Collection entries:
....

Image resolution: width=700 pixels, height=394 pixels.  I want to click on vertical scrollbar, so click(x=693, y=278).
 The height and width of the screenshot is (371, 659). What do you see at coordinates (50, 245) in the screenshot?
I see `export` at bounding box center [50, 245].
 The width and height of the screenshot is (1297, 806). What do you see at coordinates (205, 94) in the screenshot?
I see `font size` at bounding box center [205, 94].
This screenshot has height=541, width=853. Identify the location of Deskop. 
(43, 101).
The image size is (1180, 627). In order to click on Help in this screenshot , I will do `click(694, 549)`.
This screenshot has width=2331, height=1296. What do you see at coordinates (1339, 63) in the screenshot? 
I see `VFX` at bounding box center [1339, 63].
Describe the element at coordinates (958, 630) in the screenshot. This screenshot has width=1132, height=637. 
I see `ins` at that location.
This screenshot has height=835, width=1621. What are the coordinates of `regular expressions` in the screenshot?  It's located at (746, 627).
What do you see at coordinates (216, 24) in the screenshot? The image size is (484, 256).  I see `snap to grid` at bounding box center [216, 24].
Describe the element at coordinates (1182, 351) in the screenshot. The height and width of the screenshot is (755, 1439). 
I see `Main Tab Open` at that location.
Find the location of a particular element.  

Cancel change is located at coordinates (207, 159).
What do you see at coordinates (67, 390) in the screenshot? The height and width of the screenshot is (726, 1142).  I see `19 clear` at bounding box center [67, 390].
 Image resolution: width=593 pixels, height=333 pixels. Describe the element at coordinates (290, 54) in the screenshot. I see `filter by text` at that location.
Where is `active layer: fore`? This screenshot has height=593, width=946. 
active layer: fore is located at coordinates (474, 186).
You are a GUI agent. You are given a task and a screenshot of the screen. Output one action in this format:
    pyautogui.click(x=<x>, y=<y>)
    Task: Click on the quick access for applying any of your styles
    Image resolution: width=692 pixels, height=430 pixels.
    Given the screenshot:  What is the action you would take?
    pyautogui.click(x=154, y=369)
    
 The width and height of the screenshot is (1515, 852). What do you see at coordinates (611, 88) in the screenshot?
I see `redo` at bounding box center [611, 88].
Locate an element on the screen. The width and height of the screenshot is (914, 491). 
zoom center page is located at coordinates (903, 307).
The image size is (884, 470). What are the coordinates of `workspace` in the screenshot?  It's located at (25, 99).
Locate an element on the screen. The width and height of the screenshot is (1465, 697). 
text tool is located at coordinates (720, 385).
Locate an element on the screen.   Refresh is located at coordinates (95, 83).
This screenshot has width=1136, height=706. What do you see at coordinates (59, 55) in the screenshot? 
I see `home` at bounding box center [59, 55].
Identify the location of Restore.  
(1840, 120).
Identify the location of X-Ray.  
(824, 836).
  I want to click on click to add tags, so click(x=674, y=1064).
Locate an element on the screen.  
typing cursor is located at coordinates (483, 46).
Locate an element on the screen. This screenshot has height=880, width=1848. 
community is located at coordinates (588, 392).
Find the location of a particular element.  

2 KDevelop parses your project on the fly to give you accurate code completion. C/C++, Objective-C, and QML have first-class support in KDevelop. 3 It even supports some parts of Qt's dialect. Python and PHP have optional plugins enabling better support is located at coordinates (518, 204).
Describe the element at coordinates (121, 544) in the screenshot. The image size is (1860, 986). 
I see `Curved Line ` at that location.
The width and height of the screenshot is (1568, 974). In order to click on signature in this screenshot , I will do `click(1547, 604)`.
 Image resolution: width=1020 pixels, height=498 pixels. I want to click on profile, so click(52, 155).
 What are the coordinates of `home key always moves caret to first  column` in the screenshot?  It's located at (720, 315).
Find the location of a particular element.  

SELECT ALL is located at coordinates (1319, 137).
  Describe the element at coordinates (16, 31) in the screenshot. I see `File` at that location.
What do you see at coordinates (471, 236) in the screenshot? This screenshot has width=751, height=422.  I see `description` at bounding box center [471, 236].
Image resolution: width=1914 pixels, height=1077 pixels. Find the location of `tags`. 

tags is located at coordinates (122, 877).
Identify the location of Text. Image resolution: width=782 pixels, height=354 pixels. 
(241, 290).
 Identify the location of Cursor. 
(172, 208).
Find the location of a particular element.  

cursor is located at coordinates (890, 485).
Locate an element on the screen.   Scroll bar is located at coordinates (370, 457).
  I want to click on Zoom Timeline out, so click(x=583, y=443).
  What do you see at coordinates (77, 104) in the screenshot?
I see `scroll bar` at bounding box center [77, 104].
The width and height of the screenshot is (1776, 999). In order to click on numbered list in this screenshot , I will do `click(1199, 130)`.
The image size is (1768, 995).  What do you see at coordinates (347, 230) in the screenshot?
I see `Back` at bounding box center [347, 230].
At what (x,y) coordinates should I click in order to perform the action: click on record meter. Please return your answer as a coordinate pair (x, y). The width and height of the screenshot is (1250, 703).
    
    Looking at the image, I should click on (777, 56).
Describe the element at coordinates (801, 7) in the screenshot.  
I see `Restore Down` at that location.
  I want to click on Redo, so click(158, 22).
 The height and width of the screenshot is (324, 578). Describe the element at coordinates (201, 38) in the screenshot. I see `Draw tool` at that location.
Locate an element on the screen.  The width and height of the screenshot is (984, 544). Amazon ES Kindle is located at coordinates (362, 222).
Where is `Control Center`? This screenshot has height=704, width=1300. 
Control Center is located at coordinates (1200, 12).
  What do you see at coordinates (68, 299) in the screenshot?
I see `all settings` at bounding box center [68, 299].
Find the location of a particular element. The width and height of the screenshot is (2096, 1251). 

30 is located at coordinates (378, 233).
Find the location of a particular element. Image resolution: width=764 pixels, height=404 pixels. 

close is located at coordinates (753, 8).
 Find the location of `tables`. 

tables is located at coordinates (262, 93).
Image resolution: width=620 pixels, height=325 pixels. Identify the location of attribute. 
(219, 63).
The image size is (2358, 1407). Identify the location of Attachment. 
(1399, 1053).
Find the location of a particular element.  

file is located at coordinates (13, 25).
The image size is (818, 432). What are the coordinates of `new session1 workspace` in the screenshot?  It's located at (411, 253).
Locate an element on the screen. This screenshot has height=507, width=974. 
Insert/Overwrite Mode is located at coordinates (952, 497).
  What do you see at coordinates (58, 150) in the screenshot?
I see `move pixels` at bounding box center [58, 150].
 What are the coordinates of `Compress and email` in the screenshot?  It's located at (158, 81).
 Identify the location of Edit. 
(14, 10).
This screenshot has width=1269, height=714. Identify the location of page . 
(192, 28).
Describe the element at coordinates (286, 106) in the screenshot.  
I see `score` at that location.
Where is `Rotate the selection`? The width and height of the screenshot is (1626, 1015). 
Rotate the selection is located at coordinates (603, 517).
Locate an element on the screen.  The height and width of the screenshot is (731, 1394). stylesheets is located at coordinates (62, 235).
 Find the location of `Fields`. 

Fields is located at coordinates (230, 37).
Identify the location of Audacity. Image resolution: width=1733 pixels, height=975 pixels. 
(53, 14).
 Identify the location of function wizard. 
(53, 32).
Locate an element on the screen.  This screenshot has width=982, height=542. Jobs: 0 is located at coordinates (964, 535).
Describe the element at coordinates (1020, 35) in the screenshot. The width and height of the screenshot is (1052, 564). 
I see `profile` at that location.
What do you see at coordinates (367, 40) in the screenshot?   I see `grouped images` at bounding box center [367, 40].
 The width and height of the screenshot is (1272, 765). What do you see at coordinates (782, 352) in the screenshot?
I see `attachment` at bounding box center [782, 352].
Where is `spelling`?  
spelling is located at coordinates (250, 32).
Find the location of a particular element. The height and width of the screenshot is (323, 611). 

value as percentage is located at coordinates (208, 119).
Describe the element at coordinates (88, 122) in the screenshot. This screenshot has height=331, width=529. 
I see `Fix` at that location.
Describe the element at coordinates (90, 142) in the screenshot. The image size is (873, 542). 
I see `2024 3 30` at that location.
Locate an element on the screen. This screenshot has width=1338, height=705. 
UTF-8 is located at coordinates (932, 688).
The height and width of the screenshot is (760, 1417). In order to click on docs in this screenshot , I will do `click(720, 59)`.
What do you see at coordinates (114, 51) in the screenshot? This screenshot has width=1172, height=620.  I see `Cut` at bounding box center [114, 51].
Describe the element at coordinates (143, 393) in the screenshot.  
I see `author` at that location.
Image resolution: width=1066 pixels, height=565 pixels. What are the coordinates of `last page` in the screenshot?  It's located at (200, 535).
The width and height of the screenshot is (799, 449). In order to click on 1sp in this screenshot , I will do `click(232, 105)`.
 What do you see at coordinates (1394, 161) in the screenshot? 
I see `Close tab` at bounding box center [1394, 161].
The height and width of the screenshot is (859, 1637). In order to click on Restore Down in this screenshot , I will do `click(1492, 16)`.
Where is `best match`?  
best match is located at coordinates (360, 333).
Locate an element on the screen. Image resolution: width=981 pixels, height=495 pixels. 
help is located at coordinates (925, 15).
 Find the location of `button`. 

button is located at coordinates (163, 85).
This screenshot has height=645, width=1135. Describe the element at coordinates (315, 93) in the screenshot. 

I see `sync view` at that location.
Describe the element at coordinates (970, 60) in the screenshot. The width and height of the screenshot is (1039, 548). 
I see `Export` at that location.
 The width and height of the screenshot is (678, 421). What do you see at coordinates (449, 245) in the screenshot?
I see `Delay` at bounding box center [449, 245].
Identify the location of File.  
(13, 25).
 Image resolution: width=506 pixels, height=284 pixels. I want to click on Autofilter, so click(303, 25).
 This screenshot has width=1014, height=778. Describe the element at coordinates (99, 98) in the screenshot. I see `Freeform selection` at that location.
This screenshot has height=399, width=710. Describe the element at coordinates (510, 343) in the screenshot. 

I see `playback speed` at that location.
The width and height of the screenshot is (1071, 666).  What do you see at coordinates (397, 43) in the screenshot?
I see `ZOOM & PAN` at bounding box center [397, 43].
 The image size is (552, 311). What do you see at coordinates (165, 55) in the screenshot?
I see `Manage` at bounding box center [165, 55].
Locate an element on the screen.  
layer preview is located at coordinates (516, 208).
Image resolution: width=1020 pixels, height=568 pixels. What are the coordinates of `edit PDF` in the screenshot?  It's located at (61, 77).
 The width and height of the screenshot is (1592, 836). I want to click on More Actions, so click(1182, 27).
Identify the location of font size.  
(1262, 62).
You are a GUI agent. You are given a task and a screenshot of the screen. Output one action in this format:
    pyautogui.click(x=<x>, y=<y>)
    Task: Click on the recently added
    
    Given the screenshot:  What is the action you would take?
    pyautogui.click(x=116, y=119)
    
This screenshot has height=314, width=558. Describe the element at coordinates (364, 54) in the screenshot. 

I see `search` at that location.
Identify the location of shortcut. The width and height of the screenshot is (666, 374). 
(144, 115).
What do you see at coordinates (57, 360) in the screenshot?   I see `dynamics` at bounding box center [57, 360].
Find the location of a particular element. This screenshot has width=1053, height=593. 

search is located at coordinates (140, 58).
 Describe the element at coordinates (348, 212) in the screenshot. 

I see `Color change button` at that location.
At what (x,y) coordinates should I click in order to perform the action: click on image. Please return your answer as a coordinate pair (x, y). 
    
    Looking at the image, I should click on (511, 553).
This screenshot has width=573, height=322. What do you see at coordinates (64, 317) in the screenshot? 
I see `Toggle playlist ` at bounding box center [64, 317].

....

Return verbatim every line from the start of the data through the line containing "The image size is (1180, 627).", including both of those lines.

Image resolution: width=700 pixels, height=394 pixels.  I want to click on vertical scrollbar, so click(x=693, y=278).
 The height and width of the screenshot is (371, 659). What do you see at coordinates (50, 245) in the screenshot?
I see `export` at bounding box center [50, 245].
 The width and height of the screenshot is (1297, 806). What do you see at coordinates (205, 94) in the screenshot?
I see `font size` at bounding box center [205, 94].
This screenshot has height=541, width=853. Identify the location of Deskop. 
(43, 101).
The image size is (1180, 627). In order to click on Help in this screenshot , I will do `click(694, 549)`.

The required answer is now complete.